This ought to be the moment for fundamental change at the IMF. Born as a tool of US-Western global control at the end of the Second World War, dominated by the US 17% share of the vote on the Board, it promoted financial liberalisation that reduced many poorer countries to crisis, failed to foresee and therefore avert the financial crises that rocked the world (Thailand 1997, Argentina 1999, Wall Street 2008, Greece Ireland and Iceland 2009-10), and then pursued prescriptions (so-called structural adjustment programmes) which forced failing economies deeper into debt by subordinating their domestic needs to Western capital. Will this now change?
Despite some recent modest easing of these counter-productive policies, the IMF still remains committed to de-regulation, privatisation and fiscal austerity. Its goal is not about balanced global economic development, but about maximising access for Western capital and maintaining US dominance over the world’s financial and economic systems. But that aspiration is fast disappearing when there has been next to no reform of the dysfunctional global banking system, soaring trade deficits and colossal indebtedness remain unaddressed, a currency war between US and China is looming because of the Chinese refusal to revalue the yuan against the dollar, and the Doha trade talks after a decade of talking to no effect seem doomed. Whilst the protectionism that aggravated the 1929-33 financial collapse has so far been avoided, if the IMF cannot in future hold the ring between competing economic interests as global imbalances worse, there can be no guarantee against a slide into economic war.
The IMF also has a tainted record on several other counts.
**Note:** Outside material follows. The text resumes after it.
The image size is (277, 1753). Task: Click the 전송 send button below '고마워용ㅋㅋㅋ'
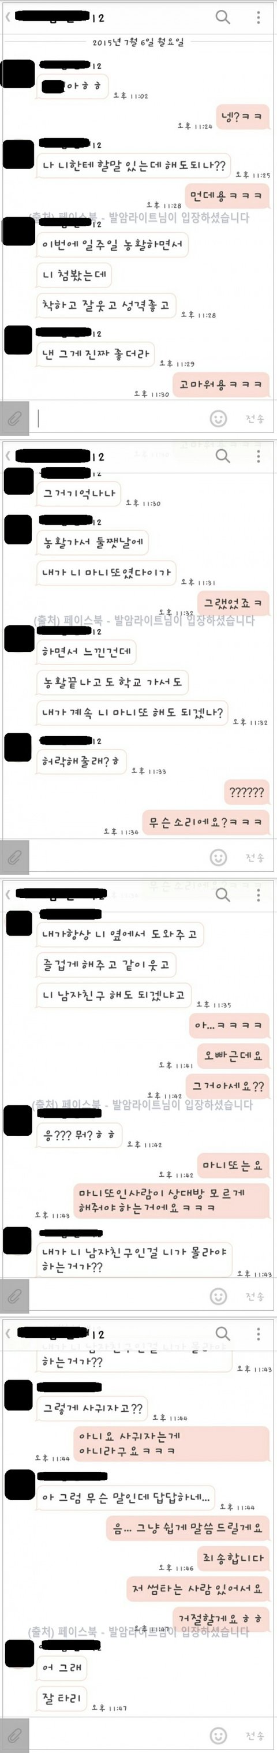pos(255,419)
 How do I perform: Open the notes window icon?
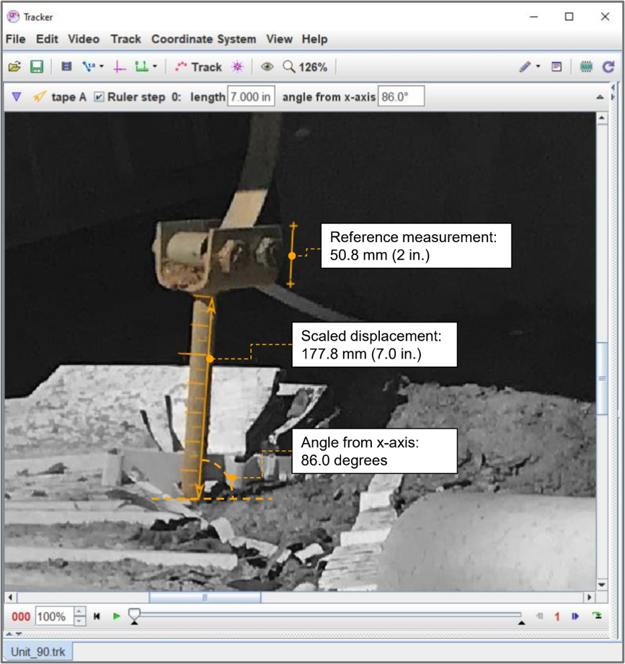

It encouraged the development of financial derivatives which finally provoked the 2008 crash, on the grounds that it would spread financial risk and reduce instability when in fact it did the reverse. Its constant record of imposing financial masochism urgently needs to be replaced by job-creating growth strategies for countries in trouble, but that will require the new director to face down intense resistance from Western governments and multi-nationals. The worsening Eurozone crisis and fear about the consequences of an ever likelier Greek default might give the IMF the leverage to press for structural change that is becoming inevitable – either an acceleration of the move towards political and monetary union (which currently seems unattainable) or a two-tier EU or provision for a manageable exit from the Euro for those countries that cannot sustain competitiveness against German industry.
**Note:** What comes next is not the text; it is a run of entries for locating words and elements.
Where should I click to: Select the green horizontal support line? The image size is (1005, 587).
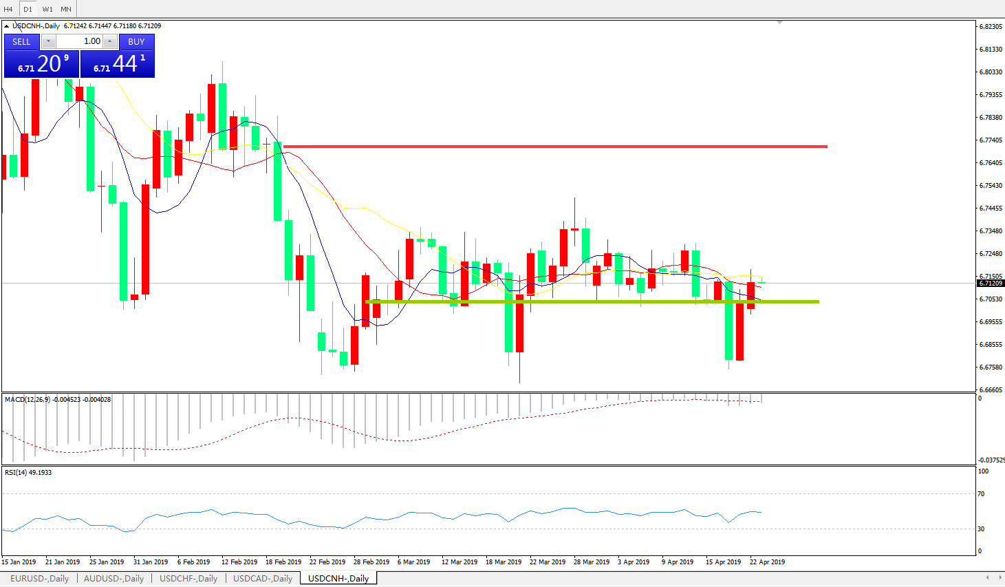[592, 301]
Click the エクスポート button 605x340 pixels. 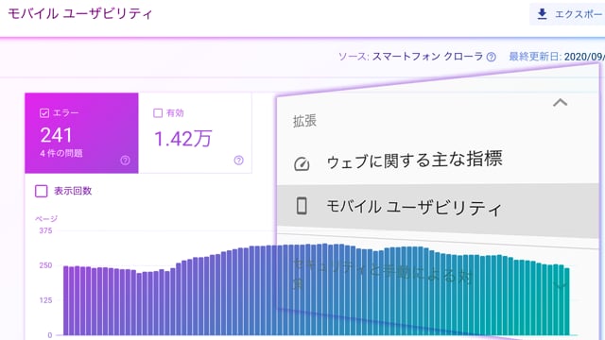[x=567, y=14]
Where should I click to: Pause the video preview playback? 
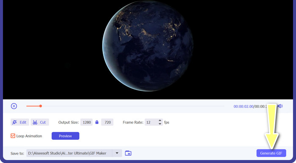[x=14, y=106]
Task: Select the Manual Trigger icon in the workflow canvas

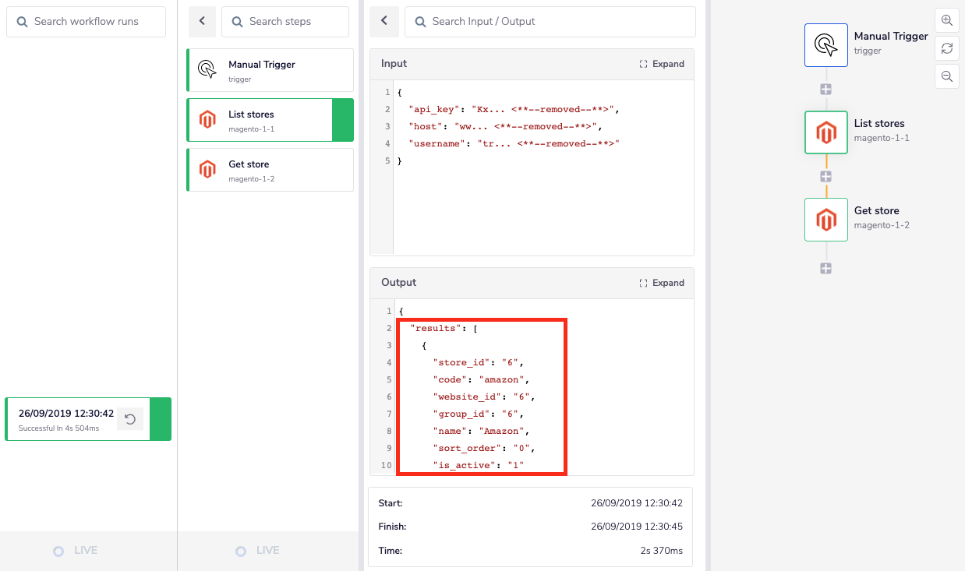Action: [x=826, y=44]
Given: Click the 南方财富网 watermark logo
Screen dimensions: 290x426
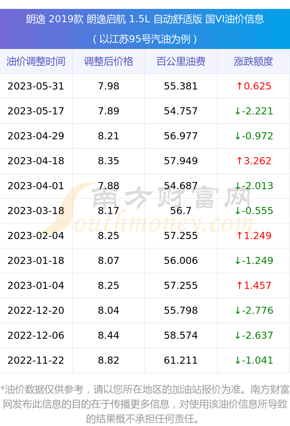Looking at the screenshot, I should [149, 209].
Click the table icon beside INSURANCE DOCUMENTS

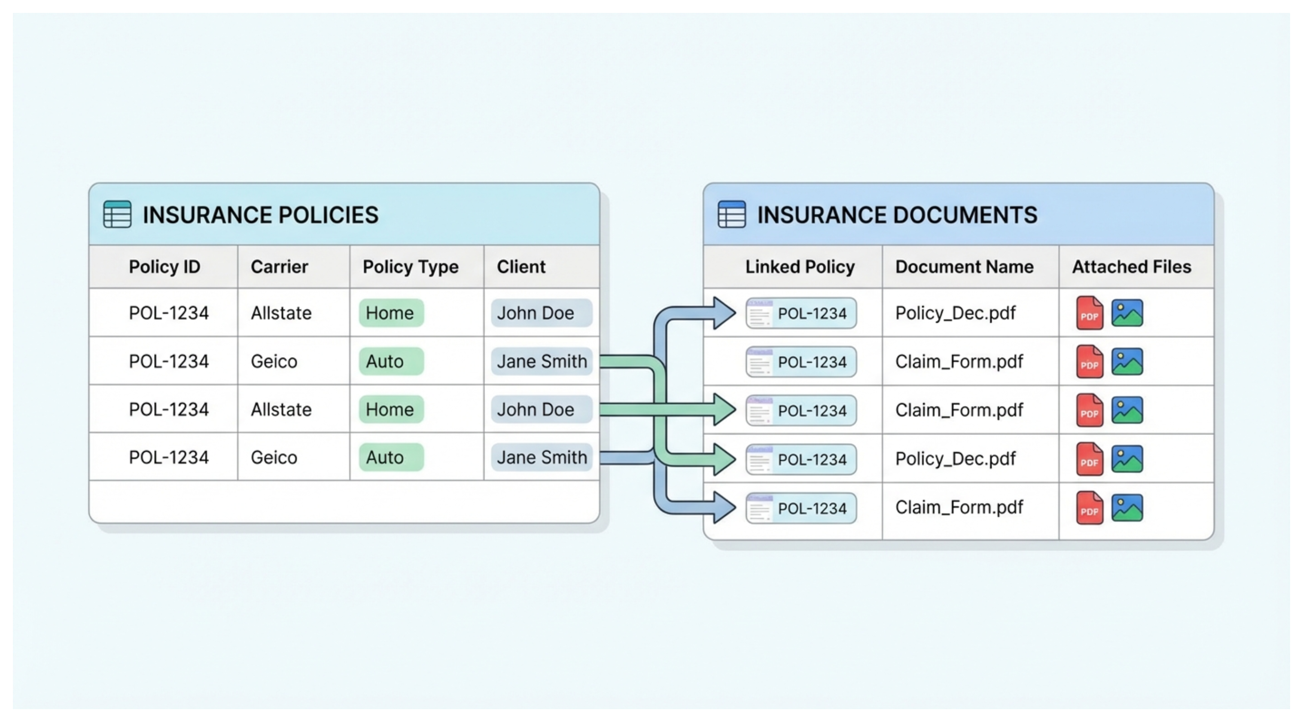[731, 214]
Then there is the vexed question of recognising the global shift of power from West to East which can only intensify and allowing the rising BRIC and other emerging economic powerhouses more of a say in the running of the global economy. Otherwise there is a very real risk of the IMF (and the West) being sidelined as new regional groupings (like the recent Chiang Mai initiative) agree to p;ool currency reserves in order to circumvent any appeal to the IMF for aid with all the harmful conditions that that entails.